A history of Christmas cake

Egg-based cakes did shape restaurateur and author Ivo Coutinho’s Christmas memories. “Christmas meant bebinca, dodols, kal kals and Christmas cakes,” said Coutinho, who wrote A Day In The Goan Kitchen. While talking about some of his favourite goodies, Coutinho launched into an explanation of the elaborate, labour-intensive process that goes into making bebinca, a glutinous multi-layered cake made with coconut milk and flour. “Each layer needs to be baked individually and precisely,” said Coutinho. “I still remember the bebinca my mother used to make. It was not like what you get in bakeries today. It would melt in your mouth.”

The rich and fruity Christmas cake is still one of the most popular desserts. Between the late 18th and mid-20th centuries, Kolkata was home to a significant Jewish community. At Nahoum and Sons, one of Kolkata’s oldest Jewish bakeries, the fruit cake is the most popular product. In an interview with The Guardian, its owner Isaac Nahoum said: “The cake used to be supplied to government houses.

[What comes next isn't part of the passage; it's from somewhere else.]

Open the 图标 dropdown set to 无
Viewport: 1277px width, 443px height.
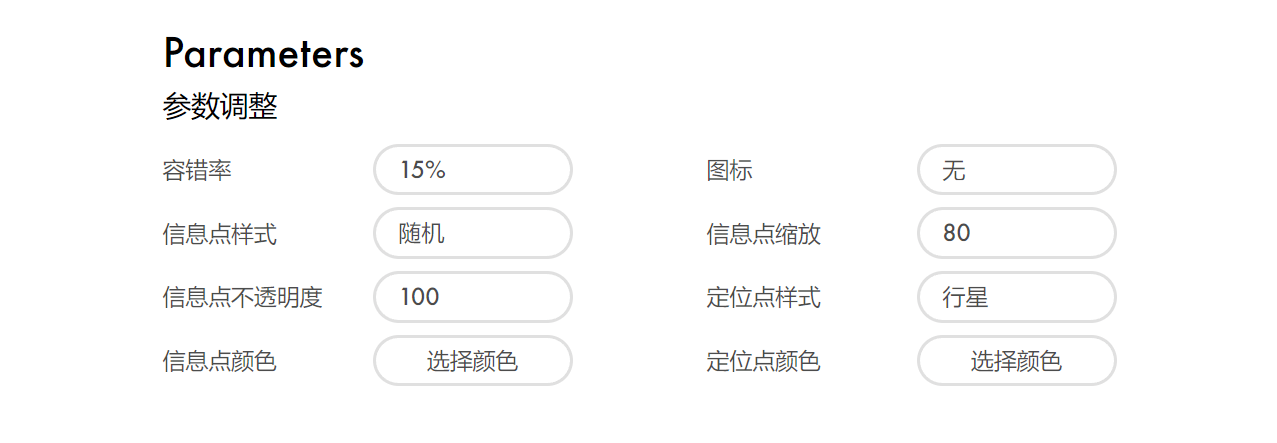(x=1016, y=170)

When Archbishop of Canterbury Geoffrey Fisher came to Kolkata, they served him Nahoum’s fruit cake and he said it was the best fruit cake he had ever eaten.”

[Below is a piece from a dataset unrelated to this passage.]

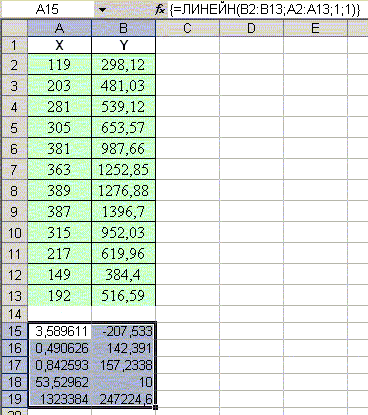The height and width of the screenshot is (415, 368).
Task: Select cell containing 0,842593
Action: [60, 365]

The fruit cake was also a staple during Christmas for Thomas Zacharias, chef at the Mumbai restaurant Bombay Canteen. Growing up in Kerala, the holiday for Zacharias meant visiting his grandparents in Kochi where the entire family would congregate and open presents all morning under the Christmas tree.

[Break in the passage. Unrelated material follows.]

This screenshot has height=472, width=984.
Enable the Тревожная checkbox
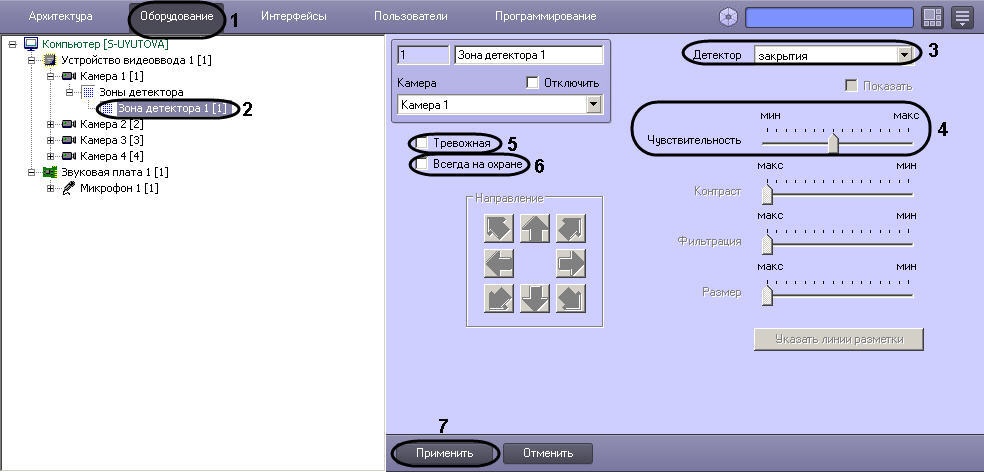[x=422, y=143]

“My grandmother cooked a big feast which typically always had pork, beef, a roast chicken, duck and potato curry, and also some vegetarian dishes and, of course, the cake,” he said. “The roast chicken was different from the regular roast chickens—my grandmother made it in a large kadhai (wok), since ovens weren’t a part of Kerala’s cooking culture. The flavours of the roast chicken and duck curry are very specific to Christmas because these aren’t typically made any other time of the year.”

Zacharias has introduced the duck curry into his restaurant’s Christmas menu. “The duck curry is made with lots of black pepper, vinegar, coconut milk, curry leaves, and thick-cut onions and is served with egg appams,” he said. “There is a great Portuguese influence in Kerala cooking. The use of vinegar in curries comes from there.”

Lunch, not dinner

For Gracias and Coutinho, Christmas lunch was the big event of the day. Gracias writes about her memories of Christmas feasts in Cozinha de Goa:

“Christmas lunch was sumptuous. Goan, Malayan, Portuguese and Anglo-Indian recipes blended together. It started with soup (which was optional) followed by a fish preparation—fish in mayonnaise or baked fish, or fish balchao…Pork preparations were the highlight of Christmas and even the poor tried to have some. A chicken dish in form of xacuti, guisados or assado followed. Finally the meal ended with arroz refogado (pulau) of fine rice… At times, a pudding was followed by consoada sweets”.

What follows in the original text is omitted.